The Competitive Landscape: Relativity vs. The Giants
The geopolitical and corporate implications of this contract are profound. For years, the narrative of Mars exploration has been dominated by Elon Musk and SpaceX. Yet, despite Musk’s frequent rhetoric regarding his "Starship" program and Martian colonization, SpaceX has yet to land a scientific payload on the surface or in orbit around Mars.

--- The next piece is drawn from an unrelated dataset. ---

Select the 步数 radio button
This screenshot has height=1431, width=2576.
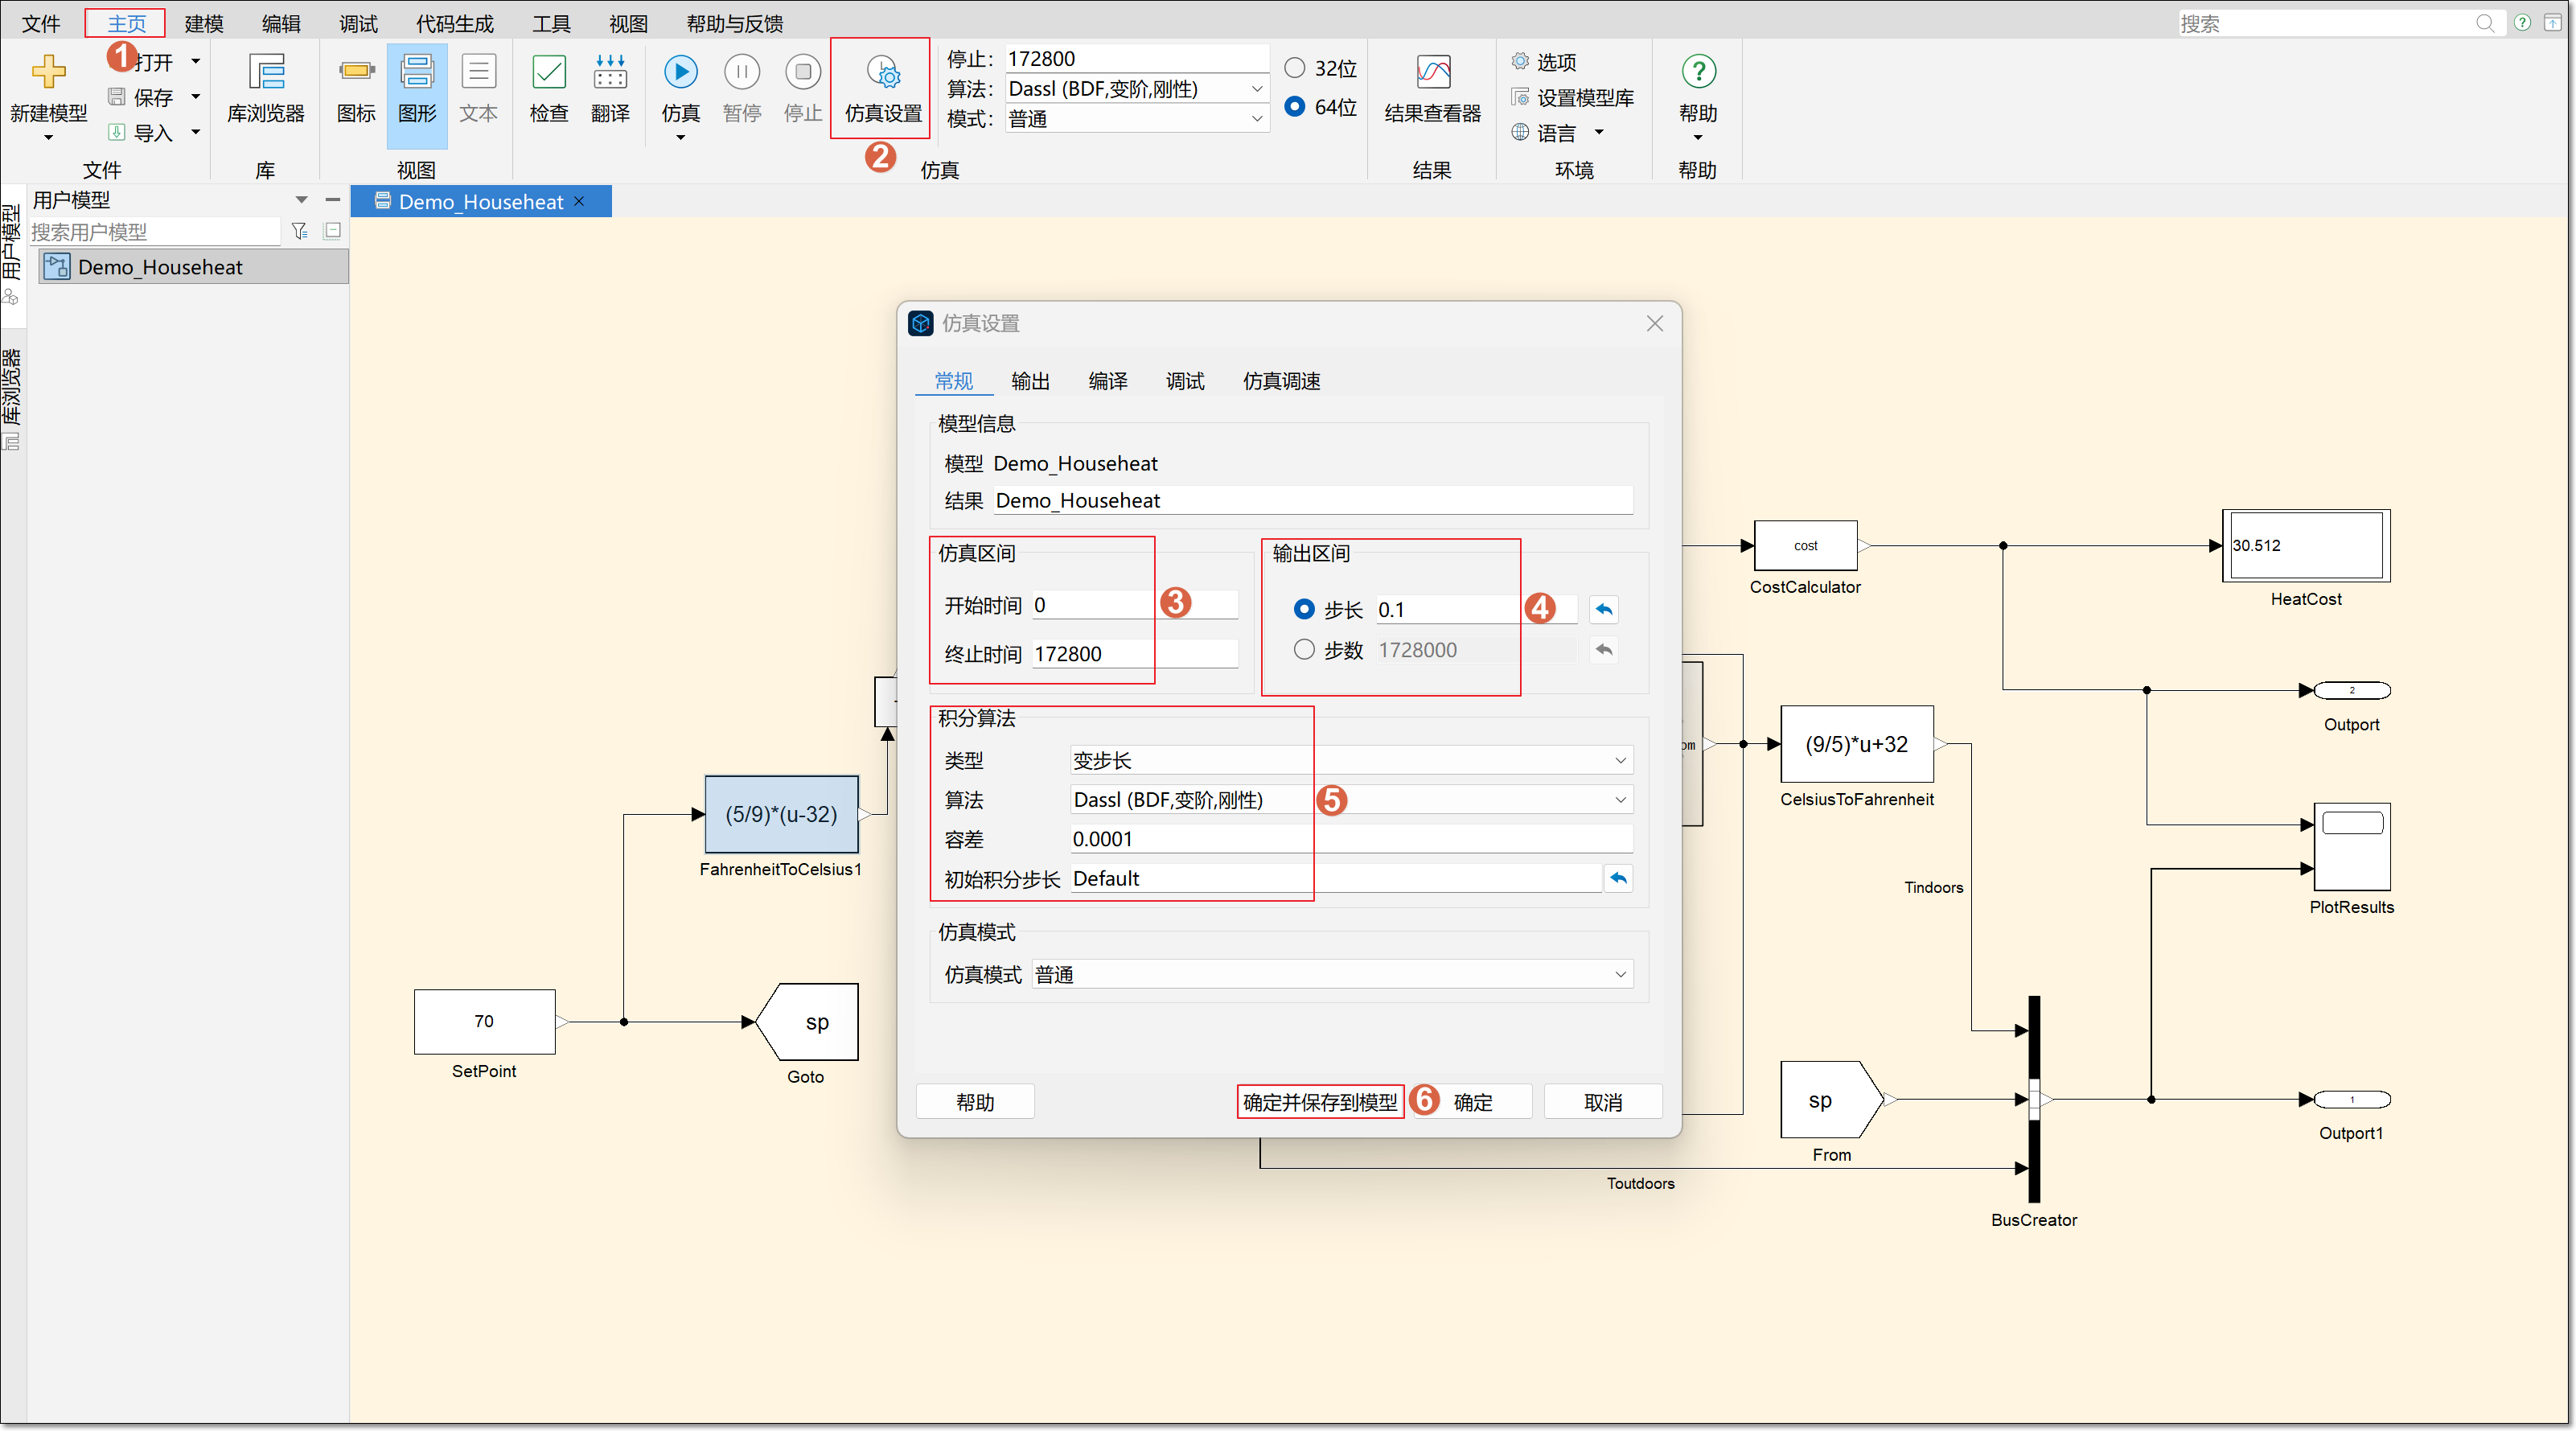pos(1304,650)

By contracting with Relativity, NASA is effectively injecting competition into a field that has long been a de facto monopoly for the legacy space giants and SpaceX. Should Relativity succeed, it would represent a symbolic, if not tactical, victory for Eric Schmidt in his ongoing rivalry with Musk—particularly regarding the future of AI safety and the governance of frontier technologies.
Furthermore, the "pent-up demand" for launch capacity, exacerbated by the recurring delays at Jeff Bezos’ Blue Origin, provides a window of opportunity for Relativity. If the Terran R can achieve consistent flight reliability, it could become the default alternative for companies that are tired of waiting in line at Cape Canaveral.

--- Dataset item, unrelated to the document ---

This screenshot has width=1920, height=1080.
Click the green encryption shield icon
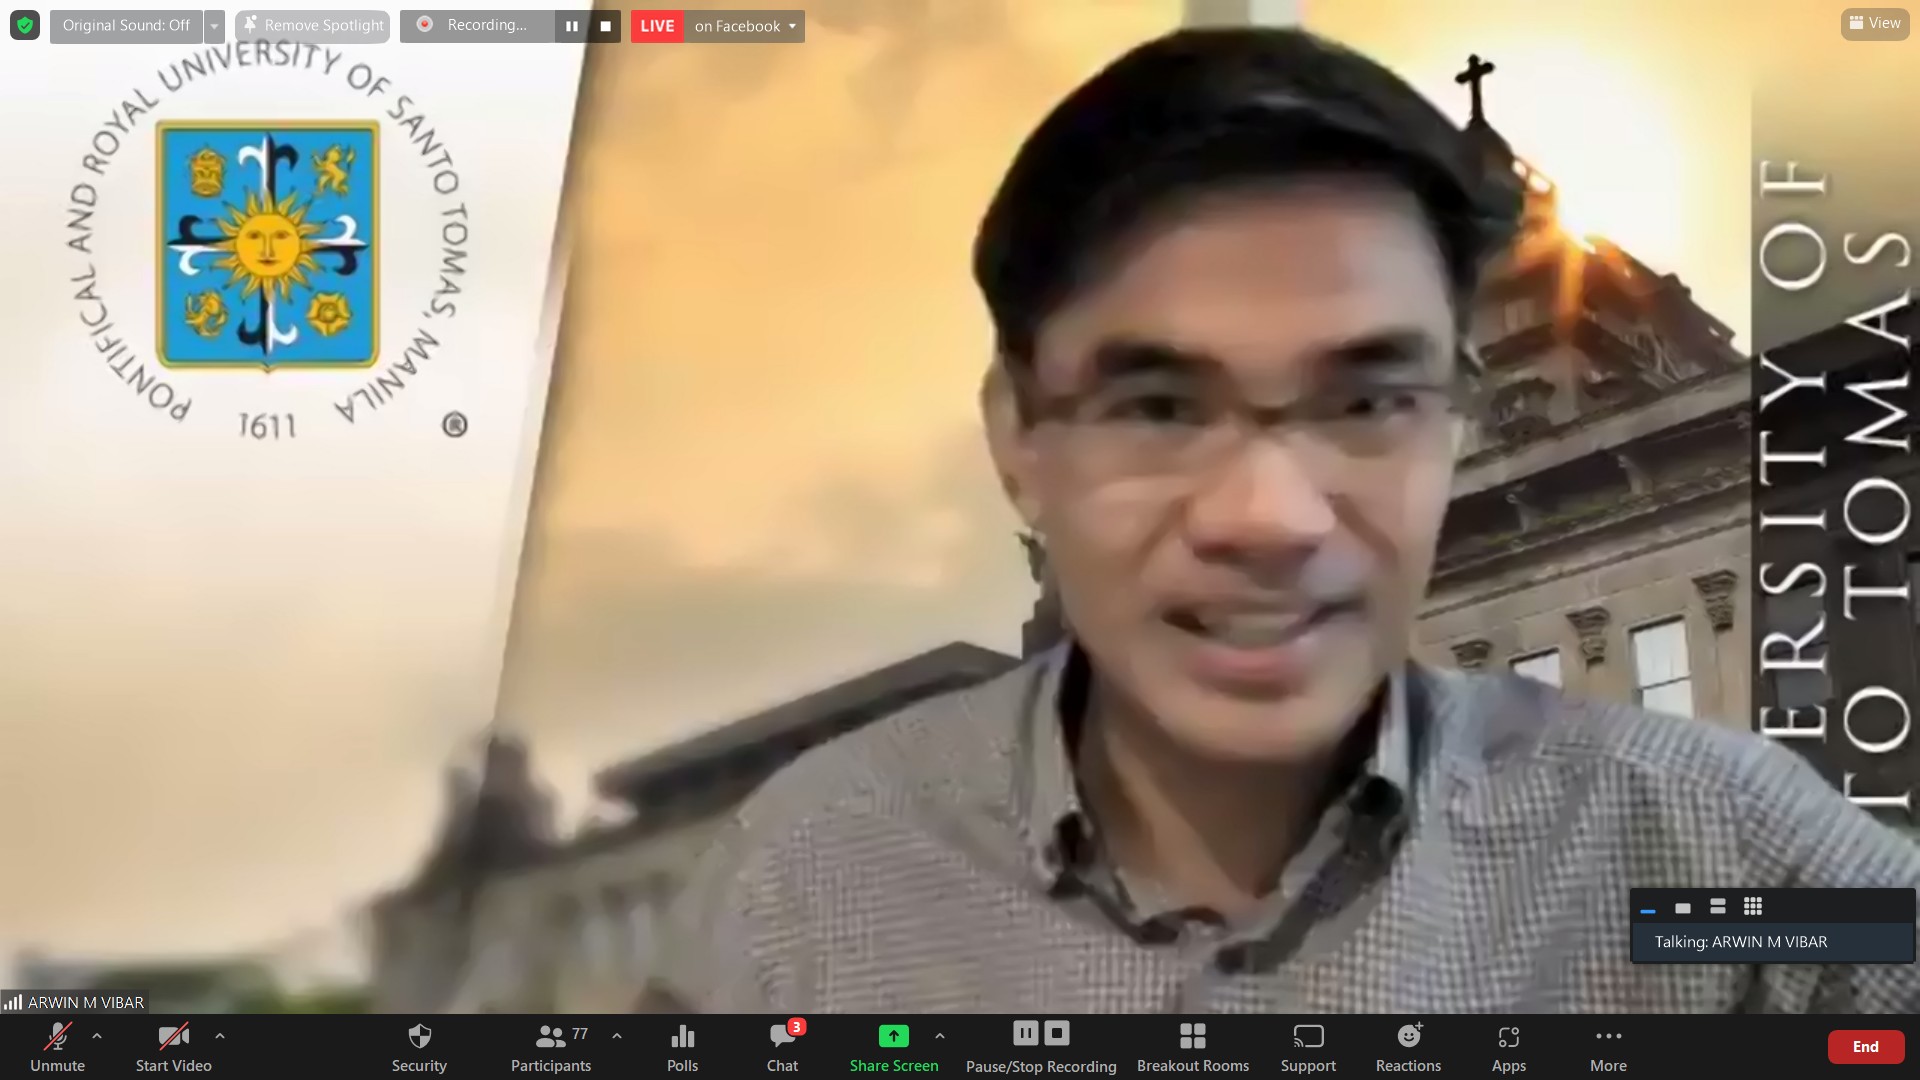tap(25, 25)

Implications for the Future of Spaceflight
The Aeolus contract signals a shifting paradigm in how the United States approaches planetary science. We are moving away from the "Big Agency" era, where missions were built entirely in-house by government labs at immense cost, toward an era of modular, outsourced, and commercially driven exploration.
1. The Cost of Innovation
By utilizing 3D printing, Relativity hopes to achieve a cost structure that makes Mars missions accessible to entities other than superpowers. If the cost of the launch vehicle drops significantly, it opens the door to a "swarm" approach to Mars exploration—launching dozens of smaller, cheaper probes rather than one multi-billion-dollar flagship.

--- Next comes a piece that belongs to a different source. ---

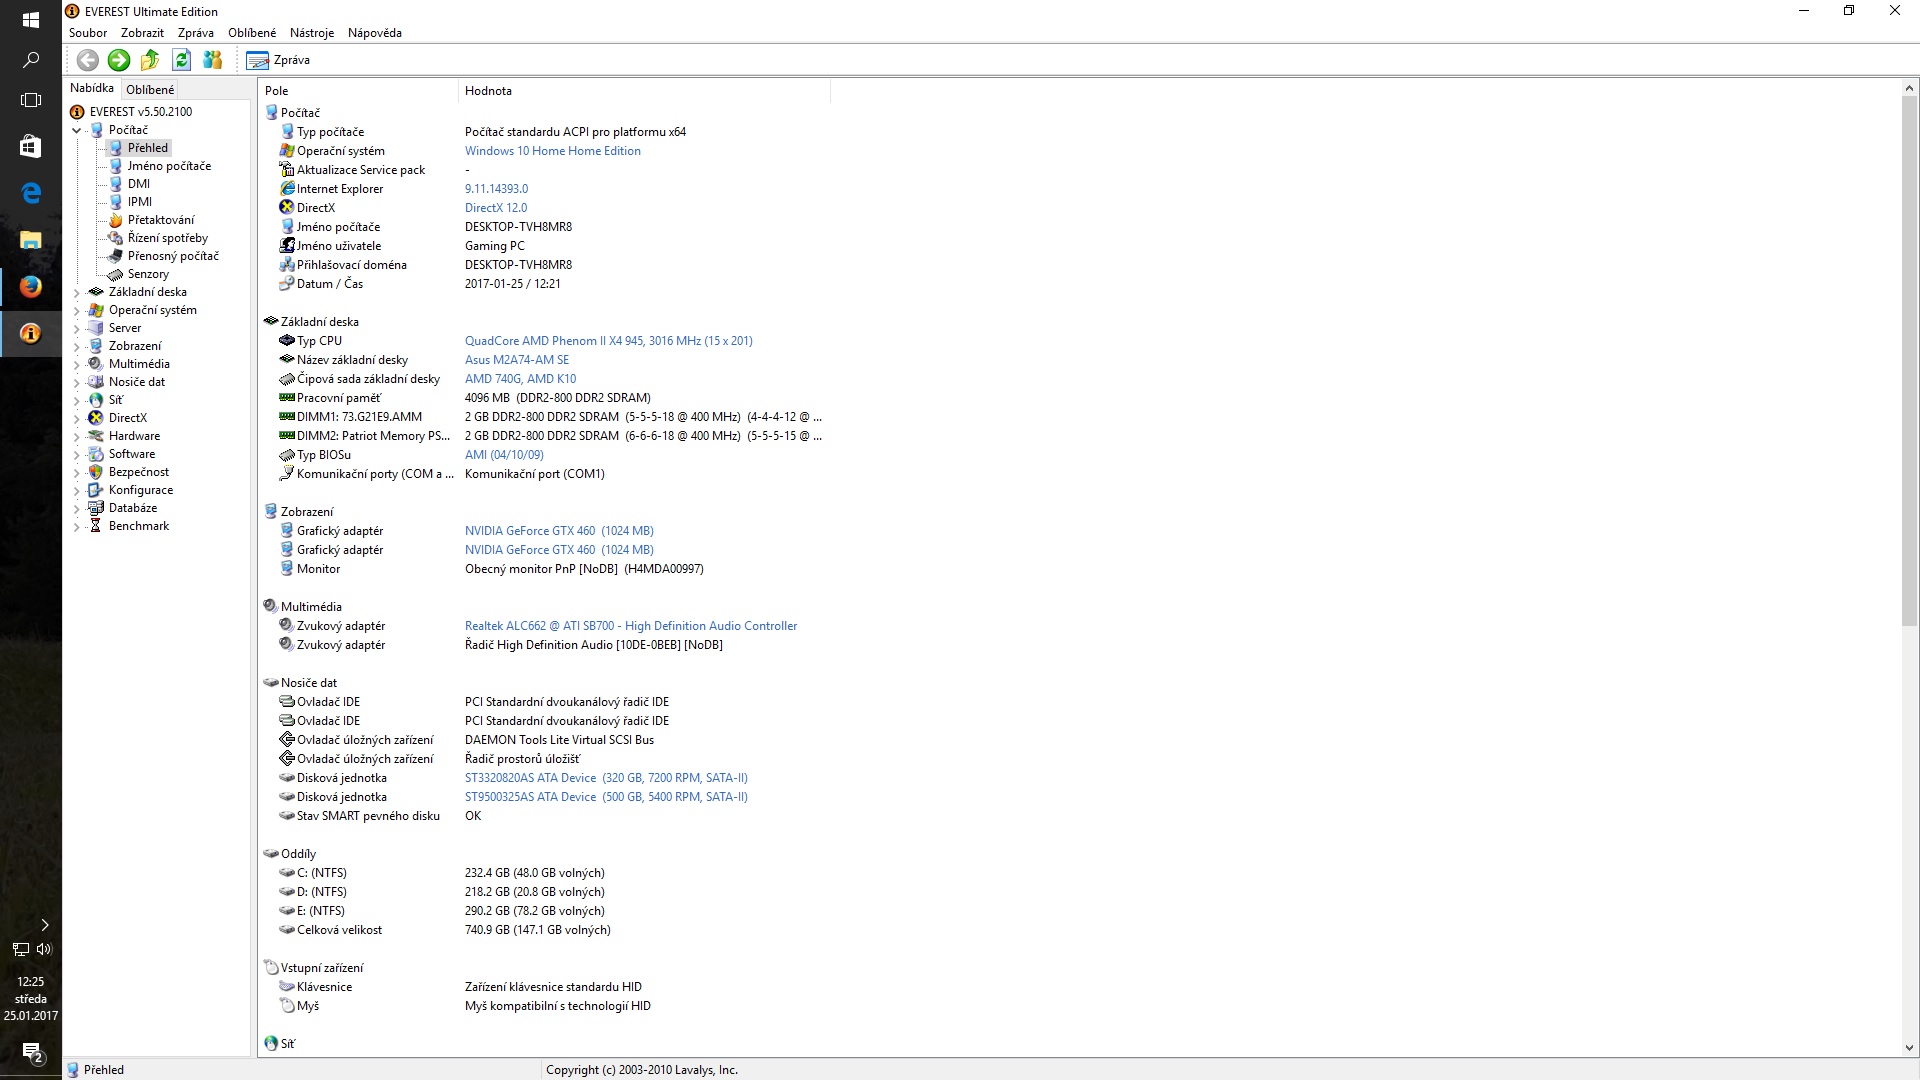
Task: Click the scroll-down arrow on scrollbar
Action: [x=1908, y=1048]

2. The Technological Spillover
The engineering challenges of building a spacecraft that can survive the long, harsh transit to Mars, coupled with the precision required for orbital insertion, will inevitably yield innovations in materials science and autonomous flight control. These technologies will likely find their way back into terrestrial applications, from advanced robotics to improved satellite communications.
3. The New Space Economy
The long-term goal of the private sector in space is to transition from being a "service provider" to a "destination owner." Whether it is orbital data centers, space-based manufacturing, or deep-space resource extraction, the Aeolus mission is a foundational step in building the infrastructure of an interplanetary economy.
Conclusion: A High-Stakes Horizon
As we look toward 2028, all eyes will be on the Relativity Space facility. The success of the Aeolus mission will determine whether the company is a genuine disruptor or merely another ambitious startup that bit off more than it could chew.
NASA’s gamble on Relativity is a reflection of the current reality in the space industry: the risk of inaction—of falling behind in the race for orbital and interplanetary dominance—is now perceived as greater than the risk of failure. Whether Eric Schmidt can successfully guide Relativity Space from the drawing board to the Martian atmosphere remains one of the most compelling narratives in modern technology. For now, the mission is a bold reminder that in the race to the Red Planet, the path to the future is being paved not just by government mandates, but by the relentless, often messy, iteration of the private sector.